| WHAT IS BEING ASKED |
For every entry below, give it back exactly and leave out any image.

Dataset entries

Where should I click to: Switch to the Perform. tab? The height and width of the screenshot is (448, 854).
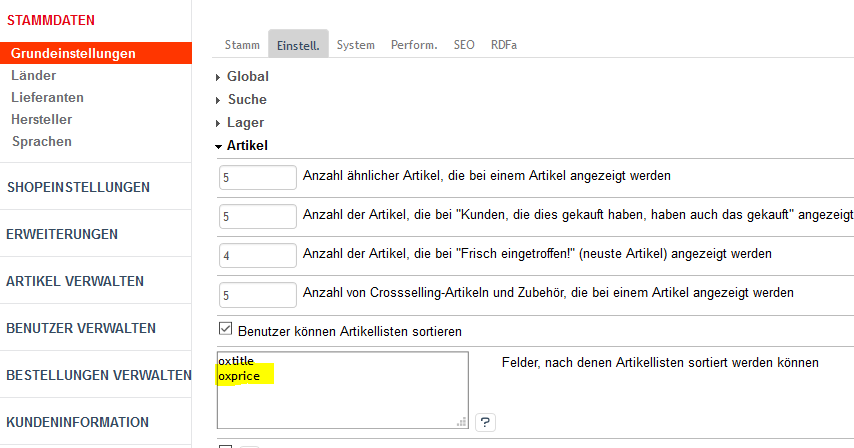pyautogui.click(x=414, y=45)
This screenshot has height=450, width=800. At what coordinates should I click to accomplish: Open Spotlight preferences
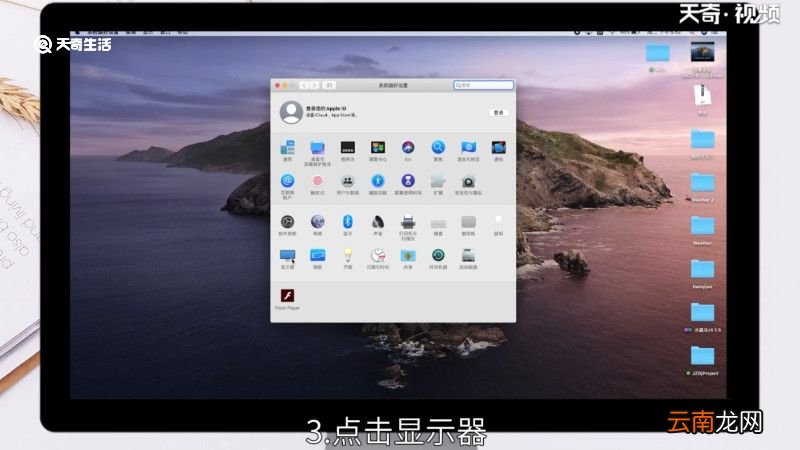point(438,148)
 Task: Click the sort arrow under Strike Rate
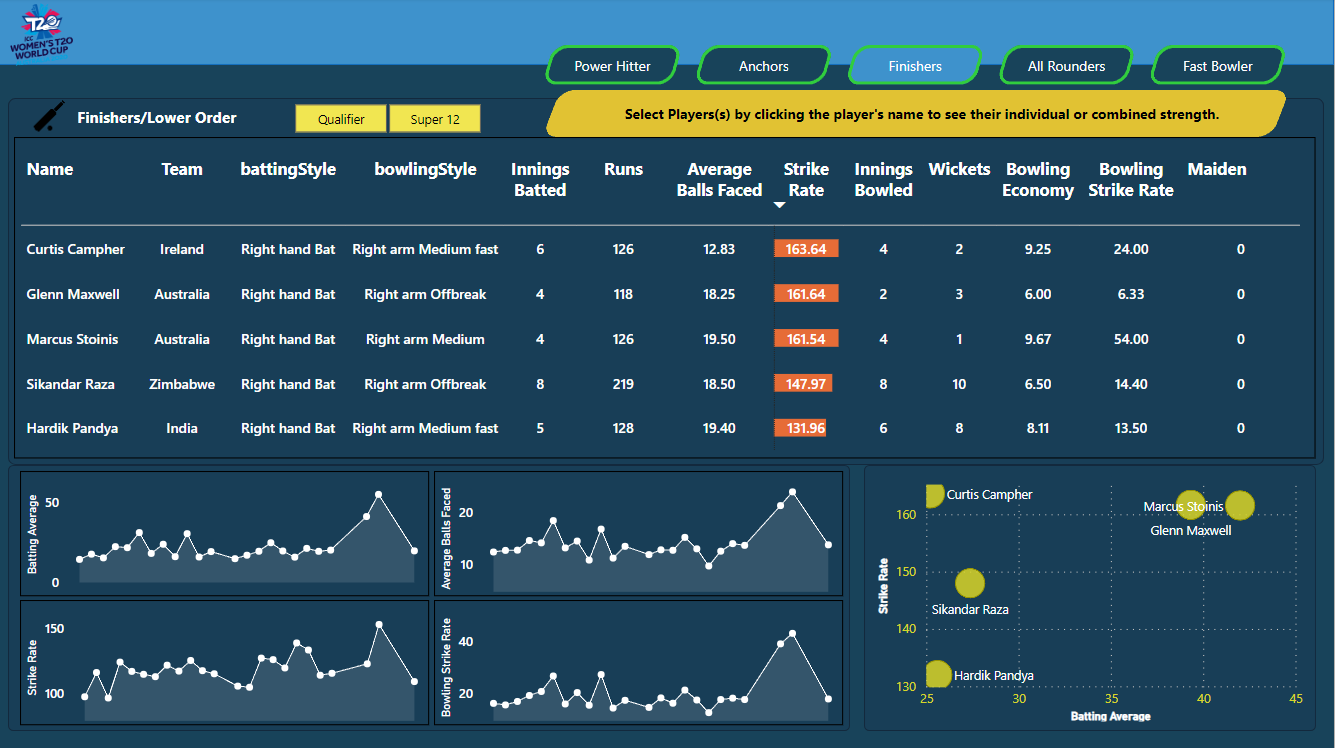(780, 205)
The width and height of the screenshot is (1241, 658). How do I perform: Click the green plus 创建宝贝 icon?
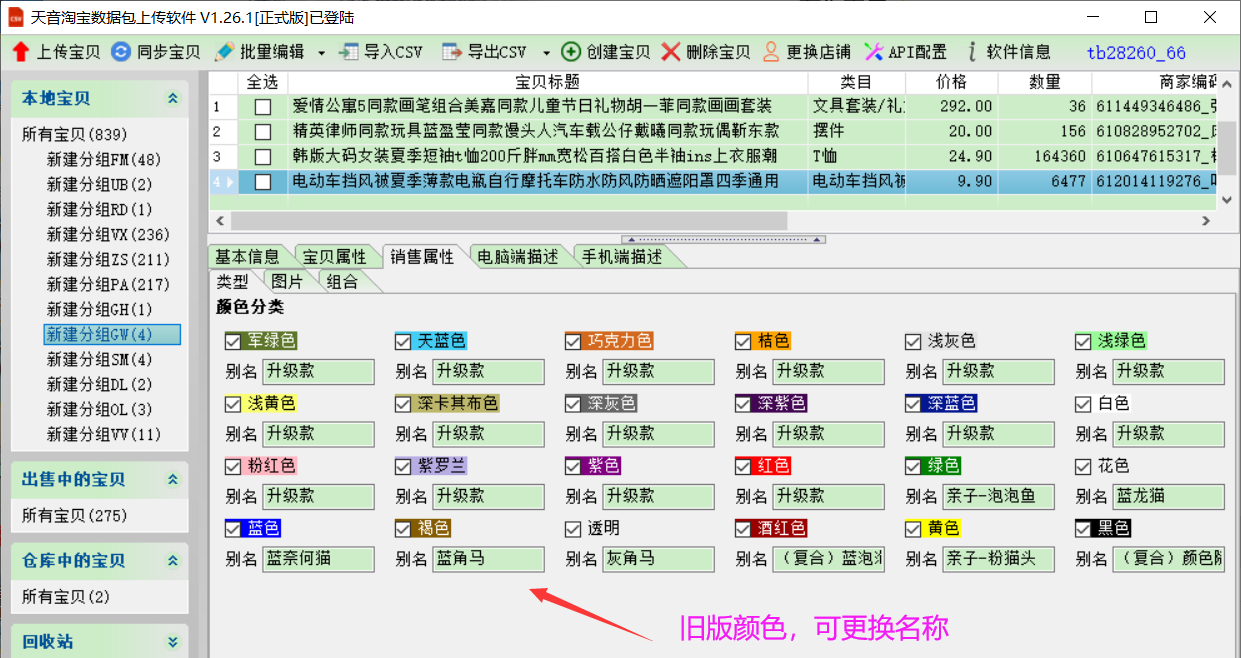571,52
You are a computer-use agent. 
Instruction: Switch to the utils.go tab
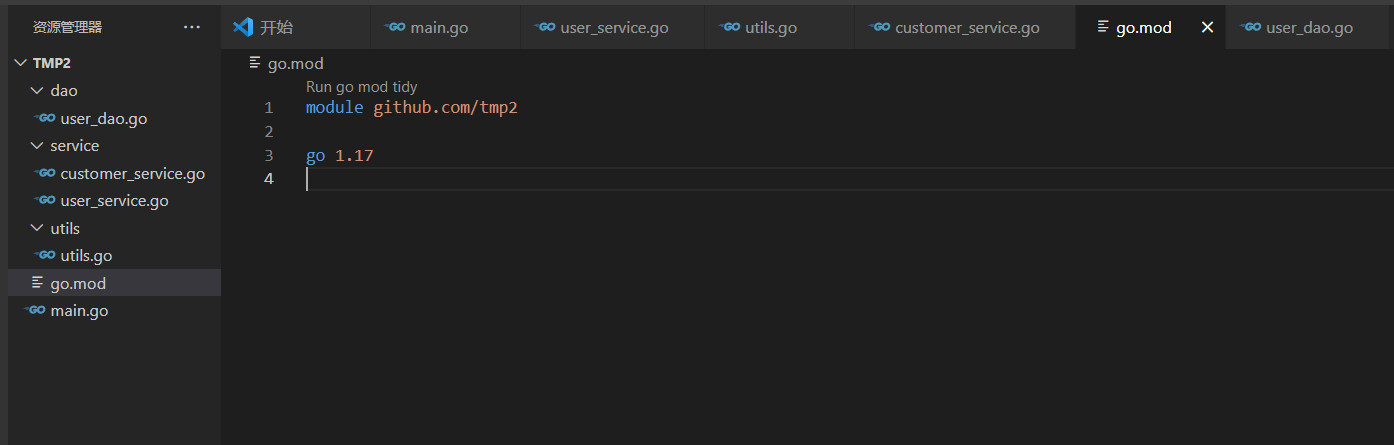coord(770,27)
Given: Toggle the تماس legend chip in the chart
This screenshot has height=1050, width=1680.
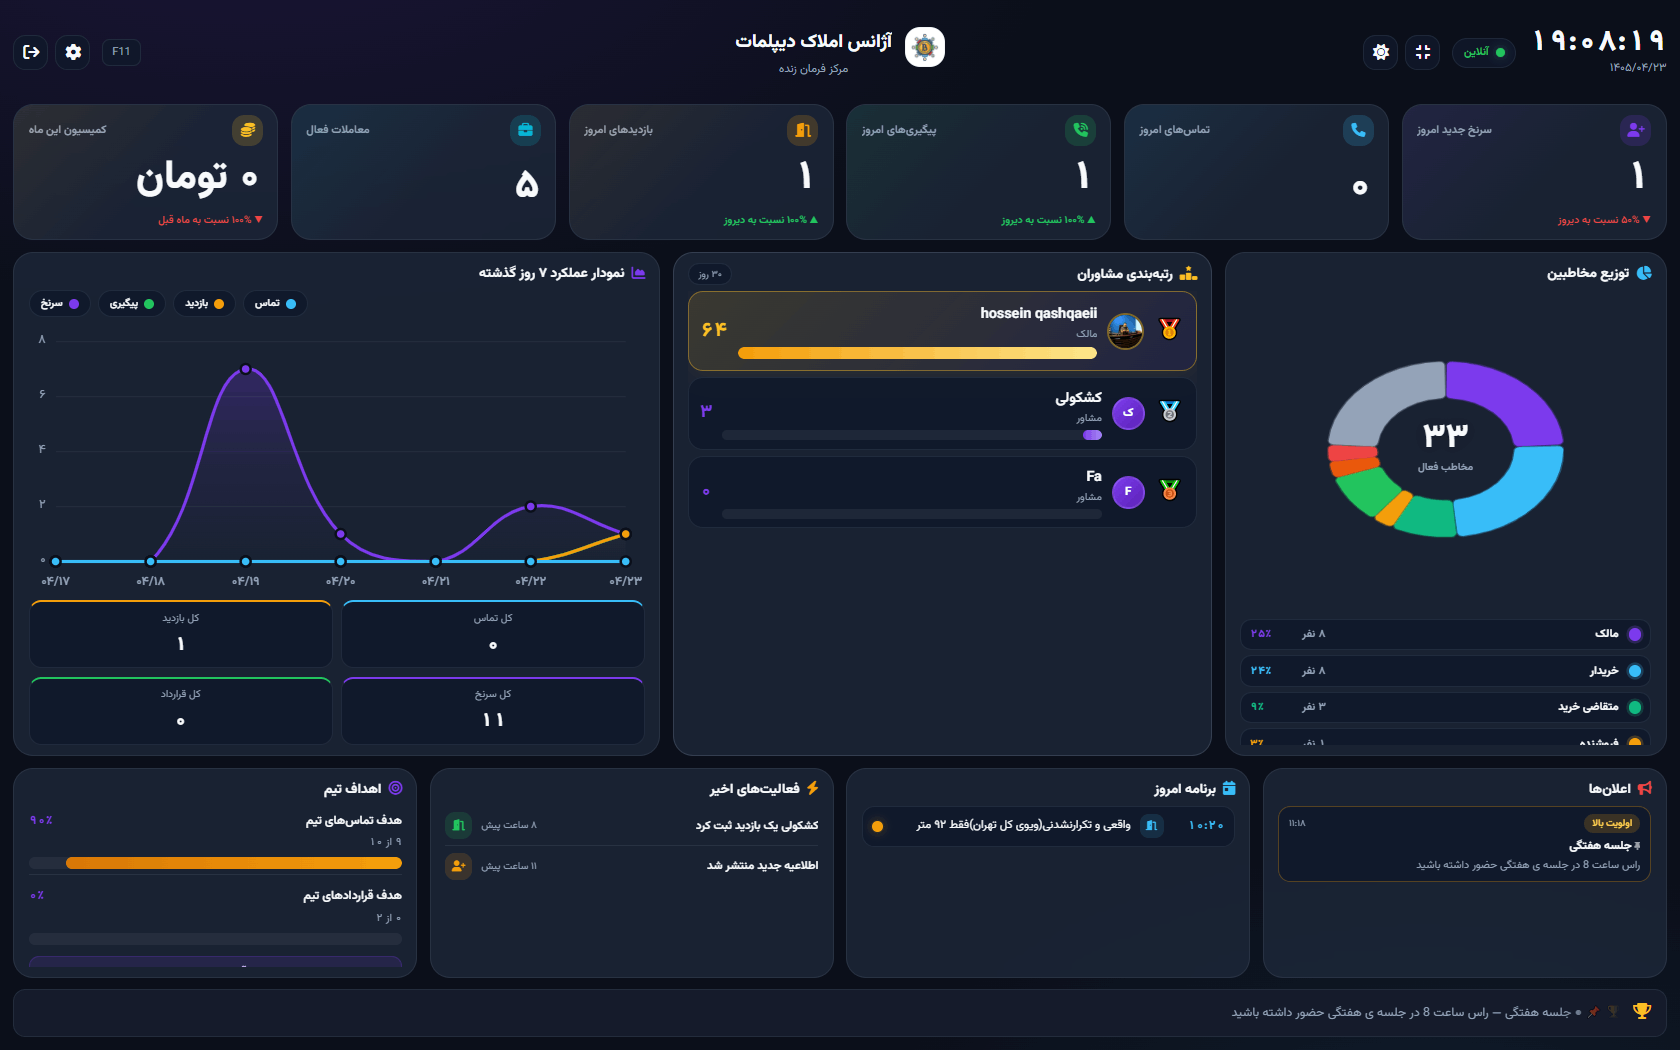Looking at the screenshot, I should [275, 304].
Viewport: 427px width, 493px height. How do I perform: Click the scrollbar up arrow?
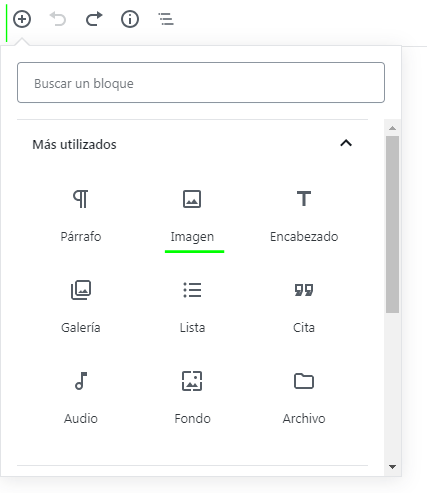pos(393,128)
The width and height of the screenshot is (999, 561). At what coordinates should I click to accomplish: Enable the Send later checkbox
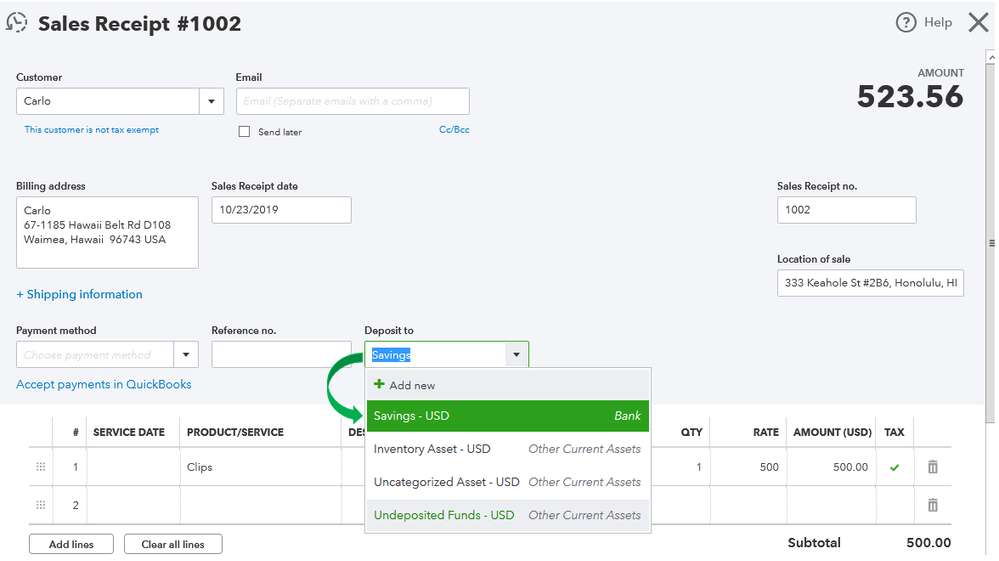coord(244,132)
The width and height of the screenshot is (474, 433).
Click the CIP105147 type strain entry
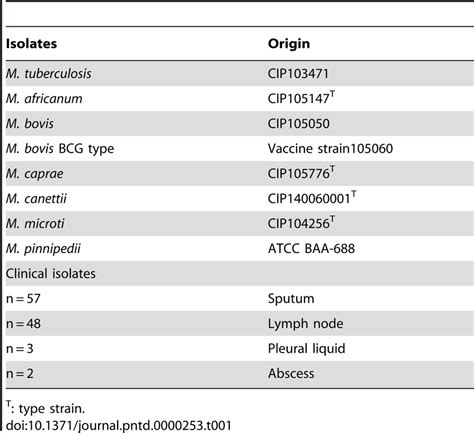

| RESPONSE TO THIS TASK |
Where should I click to: Switch to the Perform. tab? The height and width of the screenshot is (448, 854).
pyautogui.click(x=414, y=45)
This screenshot has height=450, width=800. At what coordinates should I click to accomplish: Open Spotlight preferences
point(438,148)
 Task: Click the sort arrow under Strike Rate
(780, 205)
The width and height of the screenshot is (1241, 658). How do I perform: Click the green plus 创建宝贝 icon?
571,52
You are a computer-use agent. 
Instruction: Switch to the utils.go tab
coord(770,27)
Given: Toggle the تماس legend chip in the chart
This screenshot has height=1050, width=1680.
Looking at the screenshot, I should [275, 304].
Viewport: 427px width, 493px height. How do I perform: Click the scrollbar up arrow?
pos(393,128)
The width and height of the screenshot is (999, 561). At what coordinates should I click to accomplish: Enable the Send later checkbox
coord(244,132)
The width and height of the screenshot is (474, 433).
Click the CIP105147 type strain entry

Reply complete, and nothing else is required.